▸ **WHAT TO DO**:
The material is to be repeated exactly, from first line to last.

▸ **DATA LISTING**:
....

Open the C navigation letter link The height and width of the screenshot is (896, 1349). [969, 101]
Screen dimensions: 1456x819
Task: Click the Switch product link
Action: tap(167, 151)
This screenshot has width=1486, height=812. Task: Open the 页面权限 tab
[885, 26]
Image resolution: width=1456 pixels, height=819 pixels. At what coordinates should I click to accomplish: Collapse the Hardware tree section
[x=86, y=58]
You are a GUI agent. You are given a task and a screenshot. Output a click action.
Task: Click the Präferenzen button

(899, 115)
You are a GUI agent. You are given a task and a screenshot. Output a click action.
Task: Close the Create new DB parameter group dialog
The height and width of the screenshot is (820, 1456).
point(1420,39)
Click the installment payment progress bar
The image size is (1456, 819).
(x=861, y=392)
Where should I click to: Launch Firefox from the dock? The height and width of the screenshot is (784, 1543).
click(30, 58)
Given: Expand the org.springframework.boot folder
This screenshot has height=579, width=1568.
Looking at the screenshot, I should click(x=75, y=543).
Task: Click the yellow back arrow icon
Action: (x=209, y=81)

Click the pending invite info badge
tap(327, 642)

....

▸ **WRITTEN SOLUTION**:
Open the C navigation letter link The height and width of the screenshot is (896, 1349). [969, 101]
Screen dimensions: 1456x819
Task: Click the Switch product link
Action: tap(167, 151)
This screenshot has width=1486, height=812. Task: Open the 页面权限 tab
[885, 26]
Image resolution: width=1456 pixels, height=819 pixels. At what coordinates should I click to accomplish: Collapse the Hardware tree section
[x=86, y=58]
You are a GUI agent. You are given a task and a screenshot. Output a click action.
Task: Click the Präferenzen button

(899, 115)
You are a GUI agent. You are given a task and a screenshot. Output a click action.
Task: Close the Create new DB parameter group dialog
The height and width of the screenshot is (820, 1456).
point(1420,39)
Click the installment payment progress bar
The image size is (1456, 819).
(x=861, y=392)
Where should I click to: Launch Firefox from the dock? The height and width of the screenshot is (784, 1543).
click(30, 58)
Given: Expand the org.springframework.boot folder
This screenshot has height=579, width=1568.
Looking at the screenshot, I should click(x=75, y=543).
Task: Click the yellow back arrow icon
Action: (x=209, y=81)

Click the pending invite info badge
tap(327, 642)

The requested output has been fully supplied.